LISTED RECORDS Block Start

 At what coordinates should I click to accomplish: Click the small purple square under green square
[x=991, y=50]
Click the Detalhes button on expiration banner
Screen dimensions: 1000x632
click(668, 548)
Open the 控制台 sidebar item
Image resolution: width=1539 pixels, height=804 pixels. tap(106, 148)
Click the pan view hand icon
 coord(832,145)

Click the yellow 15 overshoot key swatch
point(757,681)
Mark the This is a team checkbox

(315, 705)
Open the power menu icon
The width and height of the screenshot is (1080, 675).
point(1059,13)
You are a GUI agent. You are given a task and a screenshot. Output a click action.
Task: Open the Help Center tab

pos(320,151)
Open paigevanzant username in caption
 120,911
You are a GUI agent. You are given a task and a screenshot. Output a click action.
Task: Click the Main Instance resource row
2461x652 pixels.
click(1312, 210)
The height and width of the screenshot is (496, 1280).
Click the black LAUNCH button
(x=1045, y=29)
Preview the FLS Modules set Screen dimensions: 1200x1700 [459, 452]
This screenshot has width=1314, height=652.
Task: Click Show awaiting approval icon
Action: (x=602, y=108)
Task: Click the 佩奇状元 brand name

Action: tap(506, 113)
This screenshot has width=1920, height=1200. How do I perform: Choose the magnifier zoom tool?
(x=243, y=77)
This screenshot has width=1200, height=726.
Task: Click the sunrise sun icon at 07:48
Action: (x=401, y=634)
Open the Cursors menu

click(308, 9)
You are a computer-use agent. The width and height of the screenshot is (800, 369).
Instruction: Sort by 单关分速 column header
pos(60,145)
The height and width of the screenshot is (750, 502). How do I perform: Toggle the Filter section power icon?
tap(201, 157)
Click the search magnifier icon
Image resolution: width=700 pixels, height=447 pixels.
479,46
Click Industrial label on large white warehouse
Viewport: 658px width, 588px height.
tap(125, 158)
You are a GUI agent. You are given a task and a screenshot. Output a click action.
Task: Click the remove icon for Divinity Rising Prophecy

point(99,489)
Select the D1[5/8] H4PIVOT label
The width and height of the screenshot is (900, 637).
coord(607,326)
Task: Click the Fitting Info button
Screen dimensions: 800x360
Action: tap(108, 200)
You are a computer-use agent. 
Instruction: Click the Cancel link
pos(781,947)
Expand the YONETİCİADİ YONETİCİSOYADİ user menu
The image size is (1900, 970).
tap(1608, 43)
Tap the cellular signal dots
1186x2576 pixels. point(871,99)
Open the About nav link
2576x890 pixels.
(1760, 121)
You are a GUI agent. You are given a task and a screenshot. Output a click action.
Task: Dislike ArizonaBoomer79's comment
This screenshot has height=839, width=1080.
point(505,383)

LISTED RECORDS Block End

* [EXERCISE]: Would you write out all the records exactly as they read?

* [PROBLEM SOLUTION]:
 At what coordinates should I click to accomplish: Click the small purple square under green square
[x=991, y=50]
Click the Detalhes button on expiration banner
Screen dimensions: 1000x632
click(668, 548)
Open the 控制台 sidebar item
Image resolution: width=1539 pixels, height=804 pixels. tap(106, 148)
Click the pan view hand icon
 coord(832,145)

Click the yellow 15 overshoot key swatch
point(757,681)
Mark the This is a team checkbox

(315, 705)
Open the power menu icon
The width and height of the screenshot is (1080, 675).
point(1059,13)
You are a GUI agent. You are given a task and a screenshot. Output a click action.
Task: Open the Help Center tab

pos(320,151)
Open paigevanzant username in caption
 120,911
You are a GUI agent. You are given a task and a screenshot. Output a click action.
Task: Click the Main Instance resource row
2461x652 pixels.
click(1312, 210)
The height and width of the screenshot is (496, 1280).
Click the black LAUNCH button
(x=1045, y=29)
Preview the FLS Modules set Screen dimensions: 1200x1700 [459, 452]
This screenshot has width=1314, height=652.
Task: Click Show awaiting approval icon
Action: (x=602, y=108)
Task: Click the 佩奇状元 brand name

Action: tap(506, 113)
This screenshot has width=1920, height=1200. How do I perform: Choose the magnifier zoom tool?
(x=243, y=77)
This screenshot has width=1200, height=726.
Task: Click the sunrise sun icon at 07:48
Action: (x=401, y=634)
Open the Cursors menu

click(308, 9)
You are a computer-use agent. The width and height of the screenshot is (800, 369).
Instruction: Sort by 单关分速 column header
pos(60,145)
The height and width of the screenshot is (750, 502). How do I perform: Toggle the Filter section power icon?
tap(201, 157)
Click the search magnifier icon
Image resolution: width=700 pixels, height=447 pixels.
479,46
Click Industrial label on large white warehouse
Viewport: 658px width, 588px height.
tap(125, 158)
You are a GUI agent. You are given a task and a screenshot. Output a click action.
Task: Click the remove icon for Divinity Rising Prophecy

point(99,489)
Select the D1[5/8] H4PIVOT label
The width and height of the screenshot is (900, 637).
coord(607,326)
Task: Click the Fitting Info button
Screen dimensions: 800x360
Action: tap(108, 200)
You are a computer-use agent. 
Instruction: Click the Cancel link
pos(781,947)
Expand the YONETİCİADİ YONETİCİSOYADİ user menu
The image size is (1900, 970).
tap(1608, 43)
Tap the cellular signal dots
1186x2576 pixels. point(871,99)
Open the About nav link
2576x890 pixels.
(1760, 121)
You are a GUI agent. You are given a task and a screenshot. Output a click action.
Task: Dislike ArizonaBoomer79's comment
This screenshot has height=839, width=1080.
point(505,383)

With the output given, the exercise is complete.